[Quoted passage]

The above commands create a signed certificate indicating admin privileges. Similar procedures are used to generate certificates for other Kubernetes components (such as the kube scheduler, controller manager, and kube proxy). These certificates enable secure authentication with the kube API server, allowing REST API calls that use the key, client certificate, and CA certificate. For example:

curl https://kube-apiserver:6443/api/v1/pods \
  --key admin.key --cert admin.crt --cacert ca.crt

This call returns a JSON response similar to:

{
  "kind": "PodList",
  "apiVersion": "v1",
  "metadata": {
    "selfLink": "/api/v1/pods"
  },
  "items": []
}

Most Kubernetes clients consolidate these parameters into a configuration file called KubeConfig, which details the API server endpoint and corresponding certificates.

Certificate Authorities and Mutual Trust

Both clients and servers must use a shared CA root certificate for secure communication. This mutual trust ensures that the certificates presented by each party are signed by a trusted authority, much like how browsers validate a website’s certificate.

Generating Server-Side Certificates

ETCD Server Certificate

For the etcd server, which is critical in high-availability deployments, the certificate generation process is analogous to that for clients. The etcd server may also require additional peer certificates for secure inter-cluster communication.

After generating the key and certificate for the etcd server, reference them in your etcd configuration file. For example, review your configuration via:

cat etcd.yaml

And the content of etcd.yaml might look like this:

etcd:
  --advertise-client-urls=https://127.0.0.1:2379
  --key-file=/path-to-certs/etcdserver.key
  --cert-file=/path-to-certs/etcdserver.crt
  --client-cert-auth=true
  --data-dir=/var/lib/etcd
  --initial-advertise-peer-urls=https://127.0.0.1:2380
  --initial-cluster=master=https://127.0.0.1:2380
  --listen-client-urls=https://127.0.0.1:2379
  --listen-peer-urls=https://127.0.0.1:2380
  --name=master
  --peer-cert-file=/path-to-certs/etcdpeer1.crt
  --peer-client-cert-auth=true
  --peer-key-file=/path/to/etcd/peer.key
  --peer-trusted-ca-file=/etc/kubernetes/pki/etcd/ca.crt
  --snapshot-count=10000
  --trusted-ca-file=/etc/kubernetes/pki/etcd/ca.crt

Security Reminder

The CA root certificate is critical to verify that only valid clients can establish connections with the etcd server.

[Prompt a] Reproduce verbatim the portion of the passage on Kubernetes certificates from "Certificate Authorities and" to "a website’s certificate.".
The entries that follow are unrelated to the passage on Kubernetes certificates.

[Entries]
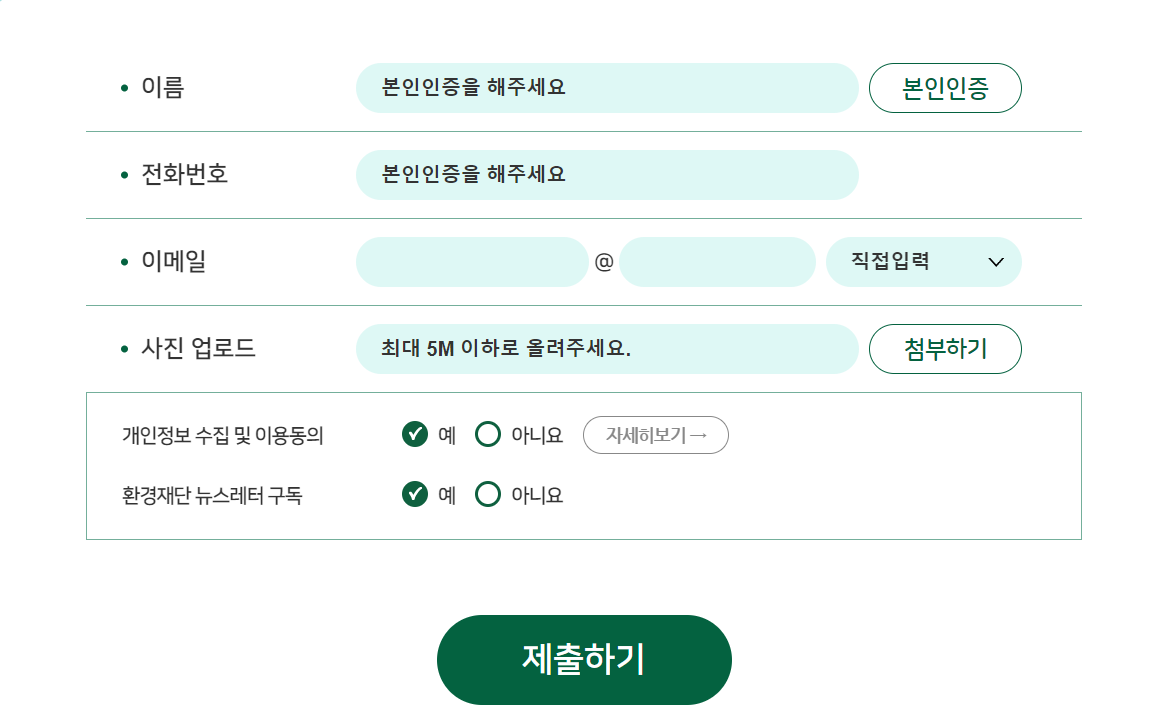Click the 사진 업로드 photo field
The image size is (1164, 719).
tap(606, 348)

* * *

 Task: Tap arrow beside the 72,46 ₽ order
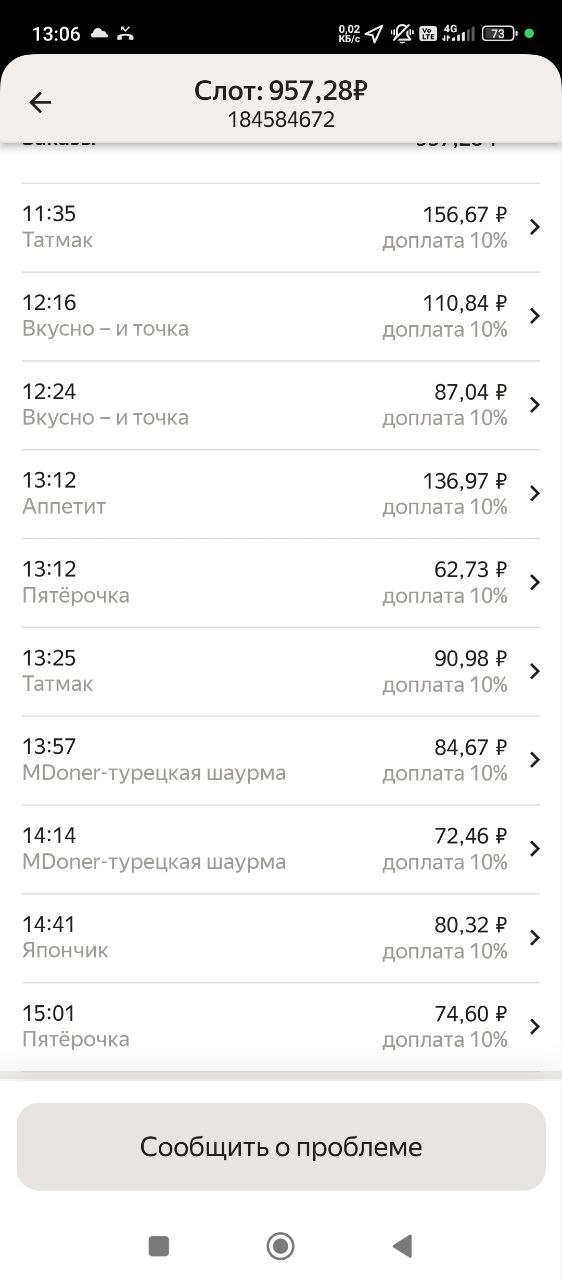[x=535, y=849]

[Prompt b] Return each line of the entries that includes the string "arrow".

[Task answer a]
Certificate Authorities and Mutual Trust

Both clients and servers must use a shared CA root certificate for secure communication. This mutual trust ensures that the certificates presented by each party are signed by a trusted authority, much like how browsers validate a website’s certificate.

[Task answer b]
 Task: Tap arrow beside the 72,46 ₽ order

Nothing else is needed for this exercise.